I don't think this is Wonderfool at all; IIRC he showed up when we reverted changes to Northumbria. (Yes; look at history.) Just another mindless vandal. Wonderfool is much more intelligent, if often annoying. Robert Ullmann 14:57, 21 August 2006 (UTC)

I agree. Widsith 18:21, 21 August 2006 (UTC)

I agree with Robert Ullmann and Widsith; these give every indication of being simple copycat vadalism entries. As such, they are routinely dealt with just as any other routine vandalism. --Connel MacKenzie 20:53, 21 August 2006 (UTC)
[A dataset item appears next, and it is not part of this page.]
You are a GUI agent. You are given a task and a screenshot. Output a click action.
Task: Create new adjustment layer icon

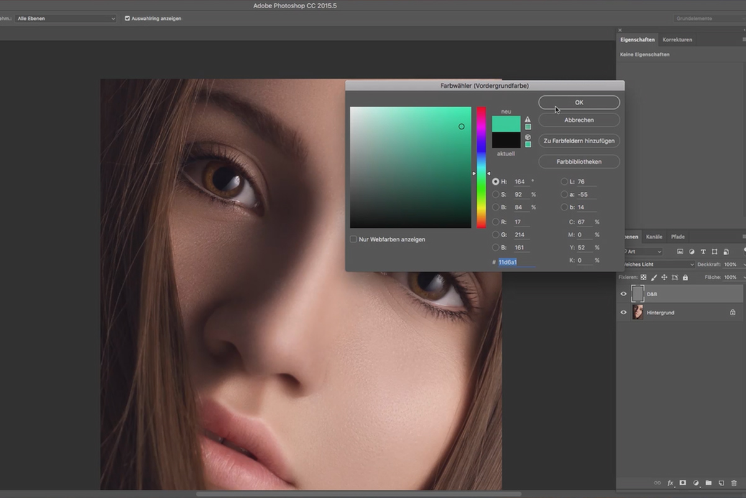click(696, 483)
Category:Japanese romaji and Category:Romaji

I think these categories might have to be merged. 19:07, 21 August 2006 (UTC) — This unsigned comment was added by Felka (talk • contribs). Please use four tildes.
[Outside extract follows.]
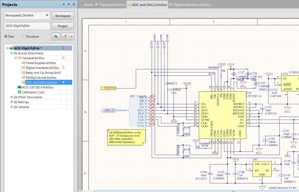Collapse the TopLevel.SchDoc tree node

coord(16,58)
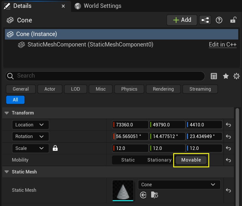Viewport: 242px width, 206px height.
Task: Click the Rotation revert arrow
Action: click(229, 137)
The first only has nine items, and appears to be obsolete. Eclecticology 08:08, 22 August 2006 (UTC)

Category:Japanese romaji is new, re-naming the other, that should have had "Japanese" in its name. You can't just move a category. Robert Ullmann 11:25, 22 August 2006 (UTC)
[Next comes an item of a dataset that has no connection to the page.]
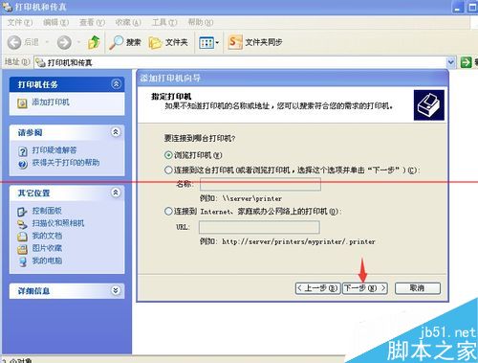Open the address bar dropdown arrow

point(450,62)
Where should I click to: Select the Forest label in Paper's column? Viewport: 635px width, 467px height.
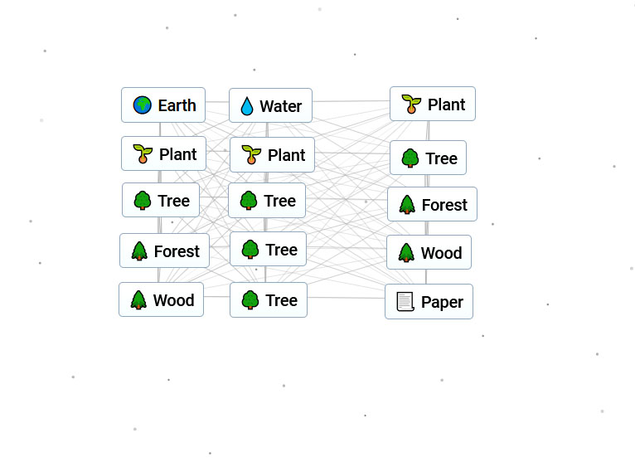pyautogui.click(x=444, y=205)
I thought categories beginning with "Japanese" were to be terms about Japanese topics (e.g. English words about Japanese culture) and that categories beginning with "ja:" were to be used for Japanese terms. I'm not sure I have that right, though, so I welcome correction. In any event, when we settle on the right category name, it would certainly be in order to bot-migrate from Category:Romaji to its new name. Rod (A. Smith) 23:02, 23 August 2006 (UTC)

Seems to me these (hiragana as well) should follow the POS categories (Japanese nouns) rather than the topical categories (ja:horses), these words are romaji, not about romaji. (kanji is well established as "Japanese kanji") But in any case, we should be able to change the name if desired by editing a small (5+) number of templates. Probably won't need a bot. Most use Template:romaji now, although there a a number of redundant categorizations. Robert Ullmann 11:40, 24 August 2006 (UTC)

Featured word candidates reformat

I've put together a proposed reformat for Wiktionary:Word of the day/Nominations at Wiktionary:Word of the day/Nominations/Format Proposal. It's basically the current one, but more aesthetically pleasing and with a bit more finesse. Any ideas, questions, or productive, angry rants are welcome. Foxjwill 16:19, 13 August 2006 (UTC)

Final Solution-Wonderfool

Declarations;

I am not a wonderfool sockpuppet.

Solution;

Immediate appointment of a temp Checkuser. Sockpuppet checks on all officials.

Geo.plrd 20:41, 22 August 2006 (UTC)

See #CheckUser run on all sysops above. --Connel MacKenzie 19:09, 23 August 2006 (UTC)

I suppose I should have my run at that, then, while my admin nomination is pending. bd2412 T 19:14, 23 August 2006 (UTC)

Well, I don't know that the meta: stewards will permit it, even if the final vote does approve CheckUsering all sysops. I expect you will be a sysop long before that issue is decided. --Connel MacKenzie 20:07, 23 August 2006 (UTC)

I've asked Kelly Martin to run one already. I don't imagine anyone is on edge in my case, but if the community wants this safeguard in place, I'll be glad to set the precedent. I think they'll permit it for me. bd2412 T 20:44, 23 August 2006 (UTC)

Excellent idea. I'm requesting her to check me now, also. --Connel MacKenzie 22:28, 23 August 2006 (UTC)

She is more than welcome to check me as well. —Stephen 22:34, 23 August 2006 (UTC)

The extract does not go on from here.